Given text >>
* * * * * * *
Premier League Manager of the Season
Sir Alex Ferguson picked up the Premier League Manager of the Season award for the eighth time.

Premier League Player of the Season
Cristiano Ronaldo won the Premier League Player of the Season accolade for the second season in succession.

PFA Players' Player of the Year
The PFA Players' Player of the Year award for 2008 was won by Cristiano Ronaldo for the second year in a row.

The shortlist for the PFA Players' Player of the Year award, in alphabetical order, was as follows:
Emmanuel Adebayor (Arsenal)
Cesc Fàbregas (Arsenal)
Steven Gerrard (Liverpool)
David James (Portsmouth)
Cristiano Ronaldo (Manchester United)
Fernando Torres (Liverpool)

PFA Team of the Year

Goalkeeper: David James (Portsmouth)
Defence: Bacary Sagna, Gaël Clichy (both Arsenal), Rio Ferdinand, Nemanja Vidić (both Manchester United)
Midfield: Steven Gerrard (Liverpool), Cristiano Ronaldo (Manchester United), Cesc Fàbregas (Arsenal), Ashley Young (Aston Villa)

Attack: Emmanuel Adebayor (Arsenal), Fernando Torres (Liverpool)

PFA Young Player of the Year
The PFA Young Player of the Year award was won by Cesc Fàbregas of Arsenal.
* * * * * * *
To do >>
- a) According to the football awards text, which player won the PFA Young Player of the Year award?
- b) Carry the football awards text forward from its final sentence.
The lines further down have no connection to the football awards text.

Data block >>
* * * * * * *
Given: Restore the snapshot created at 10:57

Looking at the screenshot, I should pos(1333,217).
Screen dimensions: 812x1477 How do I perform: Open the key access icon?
* * * * * * *
Outputs in order >>
- a) Cesc Fàbregas of Arsenal won it.

- b)
The shortlist for the award was as follows:
Gabriel Agbonlahor (Aston Villa)
Cesc Fàbregas (Arsenal)
Micah Richards (Manchester City)
Cristiano Ronaldo (Manchester United)
Fernando Torres (Liverpool)
Ashley Young (Aston Villa)

FWA Footballer of the Year
The FWA Footballer of the Year award for 2008 was won by Cristiano Ronaldo for a second successive season. The Manchester United winger saw off the challenges of Liverpool striker Fernando Torres and Portsmouth goalkeeper David James, who finished second and third respectively.

Premier League Golden Boot
Cristiano Ronaldo was named the winner of the Premier League Golden Boot award. The Manchester United winger's 31 goals from 34 league appearances helped see off stiff opposition for this award from Arsenal's Emmanuel Adebayor and Fernando Torres of Liverpool. This was the first Premier League season that a player has scored more than 30 goals since Alan Shearer's 31-goal haul for Blackburn Rovers twelve years prior.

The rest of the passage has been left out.